The state is not eliminating the right of parents to claim that abuse is the result of religious beliefs, said Dr. Pat Bruno, a Northumberland County physician who specializes in recognizing and treating child abuse.
Just as badly, shaking a toddler would remain legal, Bruno said.
“First of all, the statement about ‘forcefully shaking a child if the child is under one year of age’ should be changed to ‘forcefully shaking an infant or a child.’ ” Bruno said. “There is no reason to ever shake an infant or a child. Indeed, there have been many reported cases of shaking causing the same damage to a child greater than one year of age as it does to a child less than one year of age.”
The move to revamp the definition of child abuse is one of 10 bills moving in the Senate. Others stiffen penalties for abuse or failing to report abuse and aim to improve communications between law enforcement and child protective services.
Advocates fret that those efforts may translate into a flood of reports of child abuse that only strain already overworked and burned out caseworkers.

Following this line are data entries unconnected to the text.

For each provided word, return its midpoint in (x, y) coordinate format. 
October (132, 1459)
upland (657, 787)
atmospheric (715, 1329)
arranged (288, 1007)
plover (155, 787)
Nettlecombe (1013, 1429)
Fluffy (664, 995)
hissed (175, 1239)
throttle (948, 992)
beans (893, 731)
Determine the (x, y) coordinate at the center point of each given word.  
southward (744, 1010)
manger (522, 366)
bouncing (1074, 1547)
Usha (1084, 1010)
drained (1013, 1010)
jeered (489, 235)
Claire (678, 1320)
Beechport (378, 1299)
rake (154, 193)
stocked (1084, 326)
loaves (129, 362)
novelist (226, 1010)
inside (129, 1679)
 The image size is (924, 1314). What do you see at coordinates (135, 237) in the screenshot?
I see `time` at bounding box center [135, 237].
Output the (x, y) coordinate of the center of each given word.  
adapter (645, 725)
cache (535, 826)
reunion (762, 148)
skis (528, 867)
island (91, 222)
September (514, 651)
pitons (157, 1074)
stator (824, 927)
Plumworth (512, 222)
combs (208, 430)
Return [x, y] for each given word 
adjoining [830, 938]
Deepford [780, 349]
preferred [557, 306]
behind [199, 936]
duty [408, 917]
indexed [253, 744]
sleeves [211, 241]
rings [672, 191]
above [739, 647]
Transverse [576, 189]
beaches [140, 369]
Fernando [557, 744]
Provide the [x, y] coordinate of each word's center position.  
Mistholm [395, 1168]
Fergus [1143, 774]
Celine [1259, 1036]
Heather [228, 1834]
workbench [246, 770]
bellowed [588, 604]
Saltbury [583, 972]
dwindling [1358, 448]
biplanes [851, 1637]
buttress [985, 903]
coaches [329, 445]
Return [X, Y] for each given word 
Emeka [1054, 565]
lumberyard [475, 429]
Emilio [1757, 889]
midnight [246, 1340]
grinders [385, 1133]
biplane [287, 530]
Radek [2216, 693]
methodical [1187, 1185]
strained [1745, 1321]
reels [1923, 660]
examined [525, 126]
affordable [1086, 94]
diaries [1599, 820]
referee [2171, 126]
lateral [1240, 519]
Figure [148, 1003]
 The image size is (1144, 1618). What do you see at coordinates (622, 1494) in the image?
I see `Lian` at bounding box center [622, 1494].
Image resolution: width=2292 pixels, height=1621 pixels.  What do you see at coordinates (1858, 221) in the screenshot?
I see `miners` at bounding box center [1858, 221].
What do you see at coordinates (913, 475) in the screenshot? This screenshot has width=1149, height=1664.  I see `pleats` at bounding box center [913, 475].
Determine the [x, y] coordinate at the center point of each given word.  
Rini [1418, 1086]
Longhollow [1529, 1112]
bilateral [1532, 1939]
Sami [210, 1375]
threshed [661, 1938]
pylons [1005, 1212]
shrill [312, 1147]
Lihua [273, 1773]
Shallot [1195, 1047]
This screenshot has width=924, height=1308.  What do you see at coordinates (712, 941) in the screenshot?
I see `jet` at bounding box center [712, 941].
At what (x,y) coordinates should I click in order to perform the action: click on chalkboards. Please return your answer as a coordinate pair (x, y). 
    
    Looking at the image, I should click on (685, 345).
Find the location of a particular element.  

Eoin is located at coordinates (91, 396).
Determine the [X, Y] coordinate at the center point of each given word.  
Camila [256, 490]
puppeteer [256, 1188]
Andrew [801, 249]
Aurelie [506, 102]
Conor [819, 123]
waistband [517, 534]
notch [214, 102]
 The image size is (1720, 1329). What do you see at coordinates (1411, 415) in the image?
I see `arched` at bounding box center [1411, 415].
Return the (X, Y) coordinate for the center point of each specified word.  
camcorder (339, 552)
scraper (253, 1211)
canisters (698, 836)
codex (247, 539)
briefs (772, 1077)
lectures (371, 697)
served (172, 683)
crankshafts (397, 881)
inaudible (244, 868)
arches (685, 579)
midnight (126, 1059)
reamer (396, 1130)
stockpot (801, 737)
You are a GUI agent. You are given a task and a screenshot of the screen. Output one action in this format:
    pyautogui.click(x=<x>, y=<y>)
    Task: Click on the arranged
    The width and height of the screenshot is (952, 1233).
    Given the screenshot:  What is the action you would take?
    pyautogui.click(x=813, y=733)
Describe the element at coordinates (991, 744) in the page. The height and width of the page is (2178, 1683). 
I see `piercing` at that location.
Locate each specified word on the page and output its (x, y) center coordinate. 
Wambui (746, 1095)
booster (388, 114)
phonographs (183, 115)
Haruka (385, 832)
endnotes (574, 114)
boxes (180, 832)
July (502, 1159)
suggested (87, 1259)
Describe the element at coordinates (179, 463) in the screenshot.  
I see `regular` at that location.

Greater public awareness about child abuse has already translated into a dramatic increase in reports of suspected abuse, according to Department of Public Welfare data. The state’s ChildLine hotline received 26,664 reports of suspected abuse in 2012, a 9 percent increase over 2011.
Just 13 percent of reported child abuse cases in Pennsylvania, 3,565, were substantiated by caseworkers. It’s difficult to compare one state to another because not all states use the same terms. But in Nevada, for comparison, 26 percent of child abuse reports were substantiated by authorities, according to the Annie E. Casey Foundation.
“I know the Children and Youth caseworkers we deal with are going 120 percent,” said Paula Eppley-Newman, executive director of Beginnings Inc., a nonprofit focused on early childhood development in Johnstown. Beginnings just received $120,000 from the state to offer in-home parenting classes to families in a bid to prevent child abuse. The organization also runs the court-appointed special advocate program in Cambria County, which provides independent representatives to look exclusively after the interests of children in custody or similar family law disputes.
Palm said caseworkers and advocates are concerned about the effects of a new definition of abuse, coupled with more aggressive penalties for those who neglect to report it.
“Getting the laws passed is going to be the easy part,” Palm said. “We are nervous. That’s one of things we’re going to have to be attentive about.”